In workshops we tried to get to the bottom of the question why we had chosen Steiner Waldorf education. We shared the present situations of the movement in our individual countries, and talked about the added value of having national parents’ associations. Francesco Di Fiore and Giovanna Uzzani from Eletto Tour, Italy gave an impression of their wonderful possibilities for artistic class travel and artistic competitions around Florence. The 13th class of the Fehérlófia Waldorf School had already made good use of their wonderful art trip, their accompanying teacher told us all about this experience.

We had three inspiring speakers, firstly Christopher Clouder, who has been with ENSWaP from the beginning. He gave an inspiring and entertaining lecture on “Building Bridges or Building Walls? The task of Waldorf Education”. You can find more about this lecture further on in the newsletter.

Eszter Salamon the president of the European Parents’ Association kindly accepted our invitation to tell us about the EPA and its work. She talked about how important sustainable education is, how parent and child participation in education had become more and more relevant to be able to raise healthy individuals who are ready to face the challenges of this century. It is also essential that as a teacher you tell parents (and later on pupils) what you are doing and why you are doing that. What I found especially interesting was this: there is research which shows the importance of parents, schools and peer groups in the development of the child. It turned out that the most influential till age 11 are the parents, then the peers and after that the school (teachers). From about age 12 this changes, the peer group becomes most dominant, then parents, and school keeps its third place. This shows how incredibly important it is for schools to cooperate with the home front.

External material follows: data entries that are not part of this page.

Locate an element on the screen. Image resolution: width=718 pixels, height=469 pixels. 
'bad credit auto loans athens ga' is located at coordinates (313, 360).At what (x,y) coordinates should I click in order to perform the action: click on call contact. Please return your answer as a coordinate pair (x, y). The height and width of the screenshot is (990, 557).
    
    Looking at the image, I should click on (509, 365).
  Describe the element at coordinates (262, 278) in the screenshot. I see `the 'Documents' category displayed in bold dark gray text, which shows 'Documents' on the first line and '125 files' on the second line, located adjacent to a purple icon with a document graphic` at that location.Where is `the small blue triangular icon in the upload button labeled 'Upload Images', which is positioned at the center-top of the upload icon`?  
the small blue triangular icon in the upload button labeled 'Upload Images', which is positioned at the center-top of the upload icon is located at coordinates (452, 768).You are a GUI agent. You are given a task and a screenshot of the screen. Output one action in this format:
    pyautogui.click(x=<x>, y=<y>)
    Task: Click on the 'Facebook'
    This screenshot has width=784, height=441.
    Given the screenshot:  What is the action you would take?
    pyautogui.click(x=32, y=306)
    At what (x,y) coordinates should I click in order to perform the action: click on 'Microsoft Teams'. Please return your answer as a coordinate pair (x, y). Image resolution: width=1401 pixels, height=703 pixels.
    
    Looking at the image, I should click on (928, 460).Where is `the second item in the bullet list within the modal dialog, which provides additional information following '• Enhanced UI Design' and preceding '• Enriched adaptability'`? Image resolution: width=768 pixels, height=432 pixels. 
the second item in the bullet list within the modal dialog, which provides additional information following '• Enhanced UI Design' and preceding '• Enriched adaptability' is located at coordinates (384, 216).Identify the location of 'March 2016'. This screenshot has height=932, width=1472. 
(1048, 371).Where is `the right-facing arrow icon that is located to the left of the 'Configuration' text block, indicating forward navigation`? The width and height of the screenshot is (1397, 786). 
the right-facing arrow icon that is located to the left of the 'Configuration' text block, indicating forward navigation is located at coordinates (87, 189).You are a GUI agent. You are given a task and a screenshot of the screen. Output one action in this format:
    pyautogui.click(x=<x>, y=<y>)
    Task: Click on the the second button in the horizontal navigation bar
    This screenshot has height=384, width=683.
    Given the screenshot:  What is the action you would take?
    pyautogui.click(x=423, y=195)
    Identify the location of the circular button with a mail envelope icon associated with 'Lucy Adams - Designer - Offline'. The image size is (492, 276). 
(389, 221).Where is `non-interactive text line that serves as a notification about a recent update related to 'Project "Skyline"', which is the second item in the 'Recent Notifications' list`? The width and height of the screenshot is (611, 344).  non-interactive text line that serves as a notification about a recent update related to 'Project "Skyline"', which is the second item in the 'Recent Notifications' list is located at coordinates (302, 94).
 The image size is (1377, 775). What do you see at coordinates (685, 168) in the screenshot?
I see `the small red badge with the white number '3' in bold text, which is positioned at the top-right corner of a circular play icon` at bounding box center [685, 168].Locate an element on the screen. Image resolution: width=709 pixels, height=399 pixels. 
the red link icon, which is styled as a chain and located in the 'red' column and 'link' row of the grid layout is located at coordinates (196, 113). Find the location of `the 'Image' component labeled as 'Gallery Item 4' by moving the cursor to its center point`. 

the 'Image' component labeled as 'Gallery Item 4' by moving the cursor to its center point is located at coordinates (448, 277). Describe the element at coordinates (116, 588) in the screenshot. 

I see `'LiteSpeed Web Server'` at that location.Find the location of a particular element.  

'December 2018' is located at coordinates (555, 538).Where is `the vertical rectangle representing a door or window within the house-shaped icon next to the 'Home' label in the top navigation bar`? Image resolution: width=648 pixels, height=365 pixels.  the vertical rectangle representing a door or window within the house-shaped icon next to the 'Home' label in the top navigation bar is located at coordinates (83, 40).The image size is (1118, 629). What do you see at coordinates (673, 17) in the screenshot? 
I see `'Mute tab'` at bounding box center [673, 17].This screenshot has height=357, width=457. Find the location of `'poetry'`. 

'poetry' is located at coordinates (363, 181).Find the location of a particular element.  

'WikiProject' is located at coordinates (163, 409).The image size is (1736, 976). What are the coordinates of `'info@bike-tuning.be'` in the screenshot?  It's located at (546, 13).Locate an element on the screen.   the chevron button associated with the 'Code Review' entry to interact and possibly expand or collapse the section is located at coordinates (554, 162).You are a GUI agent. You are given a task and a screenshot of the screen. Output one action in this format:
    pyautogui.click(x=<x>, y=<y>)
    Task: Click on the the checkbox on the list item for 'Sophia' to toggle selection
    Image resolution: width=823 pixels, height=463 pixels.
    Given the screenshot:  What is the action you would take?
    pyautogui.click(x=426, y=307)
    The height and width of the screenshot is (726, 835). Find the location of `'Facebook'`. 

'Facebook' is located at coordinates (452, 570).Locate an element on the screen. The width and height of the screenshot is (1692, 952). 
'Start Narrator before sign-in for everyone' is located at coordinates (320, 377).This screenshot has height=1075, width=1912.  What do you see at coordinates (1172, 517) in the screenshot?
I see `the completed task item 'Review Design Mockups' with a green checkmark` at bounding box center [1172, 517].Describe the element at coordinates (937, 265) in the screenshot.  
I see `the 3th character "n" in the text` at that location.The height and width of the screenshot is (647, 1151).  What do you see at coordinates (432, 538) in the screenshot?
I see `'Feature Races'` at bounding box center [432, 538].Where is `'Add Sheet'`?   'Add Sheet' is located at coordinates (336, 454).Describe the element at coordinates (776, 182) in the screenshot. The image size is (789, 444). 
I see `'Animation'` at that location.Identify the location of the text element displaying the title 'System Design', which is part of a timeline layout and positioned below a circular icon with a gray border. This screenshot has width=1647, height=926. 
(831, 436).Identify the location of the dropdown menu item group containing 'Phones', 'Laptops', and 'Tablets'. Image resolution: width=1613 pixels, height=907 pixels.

Sam Betts, who is teacher at the Hungarian Waldorf teacher training college, gave us a very enjoyable lecture on child development and the challenges of our age. He started out from the 16th century when a sense of the “sense” developed, and the meaning of inner and outer sense fused together. This was the age when clocks became important and humankind started to live by them. Since then we have reached an age when the physical (which is researchable and controllable) has become primary and the spiritual has become unimportant. Today we make machine based choices, relying on our telephones – it’s hard to make sense of them. He emphasised how important the kind of meetings such as this ENSWaP conference was, as these are face-to-face meetings, where we can make sense of each other.

At the end of the conference we asked the participants to highlight those aspects of the weekend that impressed them. Here are some words and expression: wonderful lectures, good balance between listening and doing, richness in cultures, finding a community, taking home many things, practical advices, new connections, meeting with young people, encouraged to go on, inspiration generally and for national parents’ association, enough informal moments to talk, well-organised, FUN.

What was my impression as the main organiser? Loved the shared experience, the feeling of “we are part of a greater whole”, new friends and acquaintances, widening our networks. And after everyone had left I also enjoyed a good glass of Hungarian red wine with a sense of a challenging job well done.